You’re never far from trees on our ten-acre block. We have ample shelter and shade trees for man and beast; a sustainable supply of trees for firewood; willow and poplar for goat fodder; early, mid and late season pip and stone fruit trees; clumps of native trees to delight the senses and attract native birds.
Reflecting on a representative selection of my blog posts, I think to myself, now there’s someone who quite often can’t see the wood for the trees. But what I’ve also discovered, as much from writing about our way of life as by any other means, is that I am getting better, as the Collins dictionary puts it, at not getting so “involved in the details of something” that I fail to “notice what is important about the thing as a whole”.
As homesteaders, we need numerous trees for all sorts of reasons, and by this stage of our Little Owl Gully journey, we have more than enough. So now is the time to say enough is enough.
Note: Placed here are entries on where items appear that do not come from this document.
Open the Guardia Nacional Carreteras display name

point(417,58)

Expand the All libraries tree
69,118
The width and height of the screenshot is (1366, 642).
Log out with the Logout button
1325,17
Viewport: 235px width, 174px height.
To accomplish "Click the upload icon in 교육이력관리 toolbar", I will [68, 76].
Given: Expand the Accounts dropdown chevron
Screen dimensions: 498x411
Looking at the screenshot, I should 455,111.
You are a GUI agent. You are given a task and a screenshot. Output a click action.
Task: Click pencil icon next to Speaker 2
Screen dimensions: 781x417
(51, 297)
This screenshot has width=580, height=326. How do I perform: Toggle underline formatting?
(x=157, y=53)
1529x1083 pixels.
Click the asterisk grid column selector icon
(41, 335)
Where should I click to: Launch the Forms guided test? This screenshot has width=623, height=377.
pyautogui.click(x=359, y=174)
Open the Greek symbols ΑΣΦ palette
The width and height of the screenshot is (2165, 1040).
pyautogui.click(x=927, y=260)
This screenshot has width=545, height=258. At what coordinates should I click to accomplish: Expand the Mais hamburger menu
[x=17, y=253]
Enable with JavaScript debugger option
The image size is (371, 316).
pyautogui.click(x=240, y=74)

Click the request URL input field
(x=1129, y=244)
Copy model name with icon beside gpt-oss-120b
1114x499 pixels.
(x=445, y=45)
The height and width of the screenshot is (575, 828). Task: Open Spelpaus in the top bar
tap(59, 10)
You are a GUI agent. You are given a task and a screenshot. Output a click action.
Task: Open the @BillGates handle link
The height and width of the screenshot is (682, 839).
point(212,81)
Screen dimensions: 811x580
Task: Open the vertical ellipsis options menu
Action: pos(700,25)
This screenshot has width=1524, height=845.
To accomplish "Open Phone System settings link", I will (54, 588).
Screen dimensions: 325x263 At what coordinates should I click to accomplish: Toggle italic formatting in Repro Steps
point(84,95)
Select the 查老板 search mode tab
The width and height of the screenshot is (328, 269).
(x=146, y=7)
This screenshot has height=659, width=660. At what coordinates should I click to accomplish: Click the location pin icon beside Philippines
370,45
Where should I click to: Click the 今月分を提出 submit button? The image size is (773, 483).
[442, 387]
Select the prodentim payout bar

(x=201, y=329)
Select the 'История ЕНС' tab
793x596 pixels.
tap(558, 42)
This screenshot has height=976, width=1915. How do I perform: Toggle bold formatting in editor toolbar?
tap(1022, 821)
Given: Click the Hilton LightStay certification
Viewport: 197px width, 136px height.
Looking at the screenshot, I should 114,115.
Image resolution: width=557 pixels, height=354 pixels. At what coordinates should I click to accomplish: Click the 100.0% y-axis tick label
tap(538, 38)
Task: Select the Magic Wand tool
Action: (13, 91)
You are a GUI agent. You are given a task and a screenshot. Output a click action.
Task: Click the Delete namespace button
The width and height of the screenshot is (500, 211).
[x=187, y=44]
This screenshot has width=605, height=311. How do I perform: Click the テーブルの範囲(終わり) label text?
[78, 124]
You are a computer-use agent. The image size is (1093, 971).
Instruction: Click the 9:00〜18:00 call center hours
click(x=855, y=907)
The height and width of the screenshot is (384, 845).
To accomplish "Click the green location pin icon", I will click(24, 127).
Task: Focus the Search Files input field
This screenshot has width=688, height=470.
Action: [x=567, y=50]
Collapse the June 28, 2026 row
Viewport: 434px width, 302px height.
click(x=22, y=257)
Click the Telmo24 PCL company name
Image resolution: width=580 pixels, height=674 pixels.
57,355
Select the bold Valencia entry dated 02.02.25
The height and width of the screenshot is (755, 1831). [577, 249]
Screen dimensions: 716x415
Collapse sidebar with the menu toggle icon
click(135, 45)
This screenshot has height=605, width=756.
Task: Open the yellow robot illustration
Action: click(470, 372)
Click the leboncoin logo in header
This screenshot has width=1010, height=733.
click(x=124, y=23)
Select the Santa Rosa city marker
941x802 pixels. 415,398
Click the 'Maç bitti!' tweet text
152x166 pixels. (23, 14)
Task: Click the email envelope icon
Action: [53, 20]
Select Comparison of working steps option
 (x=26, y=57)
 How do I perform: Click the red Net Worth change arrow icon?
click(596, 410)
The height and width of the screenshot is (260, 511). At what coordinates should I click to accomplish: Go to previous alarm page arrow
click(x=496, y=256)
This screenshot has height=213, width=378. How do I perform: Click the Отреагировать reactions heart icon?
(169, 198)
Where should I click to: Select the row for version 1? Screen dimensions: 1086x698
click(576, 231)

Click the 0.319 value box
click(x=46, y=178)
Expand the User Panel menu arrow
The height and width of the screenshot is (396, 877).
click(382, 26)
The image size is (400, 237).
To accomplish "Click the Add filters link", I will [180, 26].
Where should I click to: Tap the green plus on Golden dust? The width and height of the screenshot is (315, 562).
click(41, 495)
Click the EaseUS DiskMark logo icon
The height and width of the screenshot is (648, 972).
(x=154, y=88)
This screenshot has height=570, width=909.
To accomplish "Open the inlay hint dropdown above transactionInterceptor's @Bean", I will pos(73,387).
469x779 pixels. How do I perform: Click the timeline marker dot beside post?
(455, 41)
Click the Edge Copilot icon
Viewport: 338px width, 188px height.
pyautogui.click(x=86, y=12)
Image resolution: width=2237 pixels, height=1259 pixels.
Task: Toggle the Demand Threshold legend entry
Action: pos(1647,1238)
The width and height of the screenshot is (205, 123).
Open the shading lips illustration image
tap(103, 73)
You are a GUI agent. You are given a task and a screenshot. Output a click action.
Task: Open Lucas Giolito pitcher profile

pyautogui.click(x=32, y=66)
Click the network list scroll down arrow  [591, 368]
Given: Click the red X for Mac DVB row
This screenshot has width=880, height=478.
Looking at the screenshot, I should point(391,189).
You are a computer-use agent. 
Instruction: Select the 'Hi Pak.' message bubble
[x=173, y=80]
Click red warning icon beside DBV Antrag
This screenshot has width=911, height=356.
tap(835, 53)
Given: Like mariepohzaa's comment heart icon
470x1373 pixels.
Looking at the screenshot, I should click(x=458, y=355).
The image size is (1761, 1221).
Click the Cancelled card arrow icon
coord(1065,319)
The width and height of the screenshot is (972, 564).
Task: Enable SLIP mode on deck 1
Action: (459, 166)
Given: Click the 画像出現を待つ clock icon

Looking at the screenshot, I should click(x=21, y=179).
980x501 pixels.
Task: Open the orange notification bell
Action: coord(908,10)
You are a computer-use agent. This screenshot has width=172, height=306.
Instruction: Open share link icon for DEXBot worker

June has already said it: “That’s it. I’m not planting any more trees.” The “that’s it” is the shelterbelt of ribbonwood and mountain lacebark trees she singlehandedly planted out as seedlings three years ago and nursed until they were well-established young trees.
I wrote about it. That’s the point. You see, I’m working on Natalie Goldberg’s 50 percent rule. She wrote the popular and influential book on writing called Writing Down the Bones, and the only quotation I have on the wall of my writing room comes from that book:
There’s busyness, there’s monkey mind, and then there’s our true heart. What does our true heart want? We have to give it at least 50 percent. Otherwise we fill our whole life with busyness. I have to do this, I’m going there, I’m making that. Daily life is very seductive. Weeks go by and we forget who we are.